講話 ・ 式辞

2022年4月の記事一覧

百試千改

 102回目の開校記念日で休業日だった4月15日(金)に、『吟ずる者たち』という映画を見てきました。

 日本酒造りが盛んな広島で、初めて吟醸酒を造った杜氏の手記などに影響を受け、家業の酒蔵を継ごうと決意する女性を描いたヒューマンドラマです。主人公の明日香は、日本で初めて軟水醸造法を確立し、吟醸醸造の父と呼ばれた三浦仙三郎(主人公の先祖にあたる)の手記を読み、彼が明治初期に苦労をして酒造りに挑んだことを知ります。映画は、仙三郎の生きる明治時代と主人公が生きる令和の二つの時間軸で展開し、日本酒造りへの想いをつなぐ人々の姿を丹念に描いています。
 映画を見終えて、今の時代に通じるメッセージを強く感じました。何かと耐えなければいけない事が多い時代です。ただ立ち止まっているのではなく、次に飛び立てるようになった時のために、今は百回試して千回改める「百試千改」の気持ちで必死に耐え忍ぶ。その尊さと強さをこの映画から教わりました。
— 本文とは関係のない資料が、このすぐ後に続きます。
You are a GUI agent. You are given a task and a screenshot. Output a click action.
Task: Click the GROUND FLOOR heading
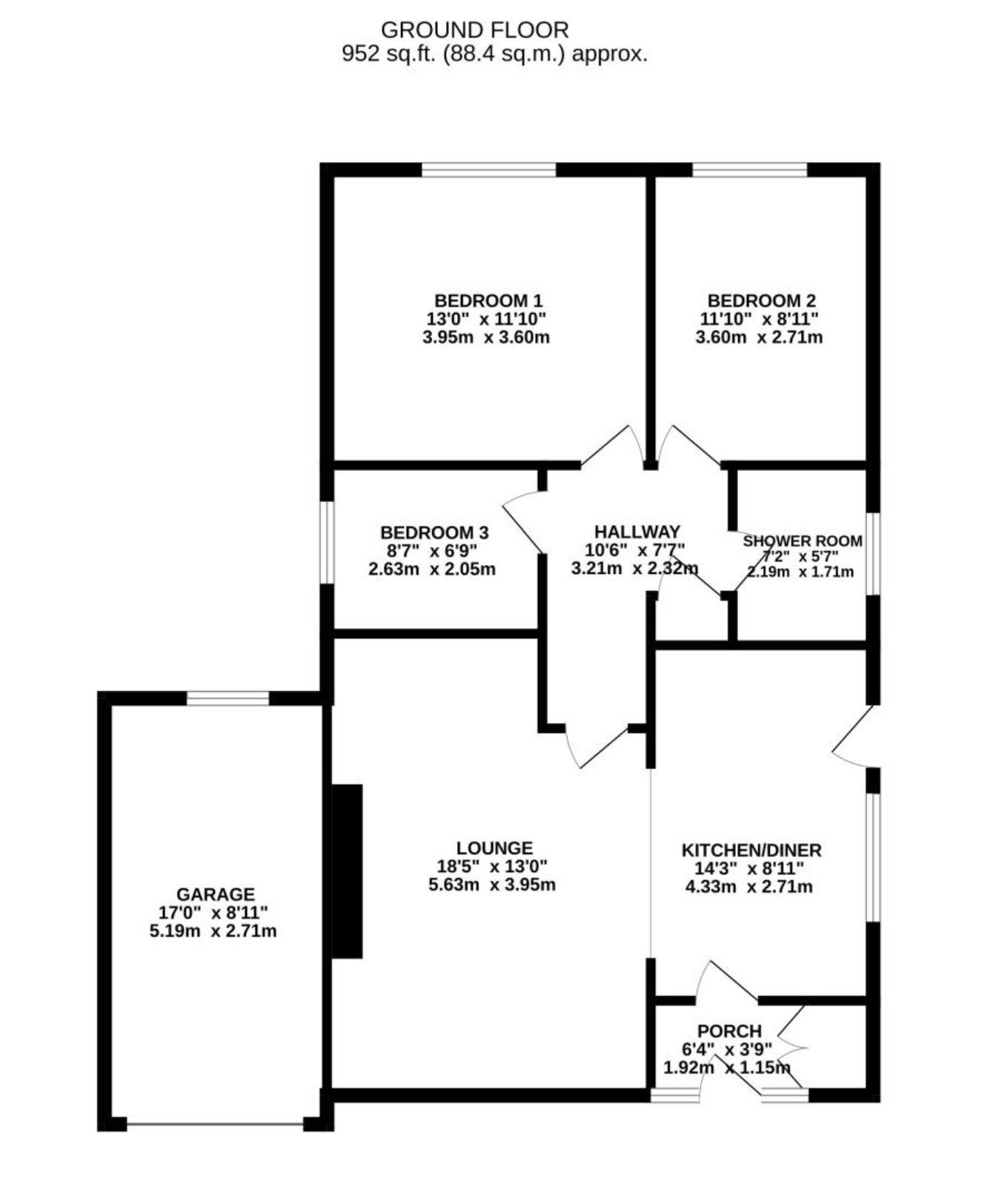pyautogui.click(x=474, y=30)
どんなに辛く大変な時でも、自分の道を切り開いていく強さを持った主人公の姿から、たくさんのエネルギーと勇気をもらいました。
 明日から一斉委員会や部活動一斉ミーティングなど、学校生活をより豊かなものにするために欠かせないイベントが続きます。1年次生の皆さんは入部する部活動をもう決めたでしょうか?たった3年間しかない高校生活です。「百試千改」を実践して自身を鍛え成長させる場を、学校生活の中で見出して欲しいと思います。

 

百試千改(ひゃくしせんかい)
「百回試して、千回改めよう」という意味。諦めず1つの物事を追求していく精神。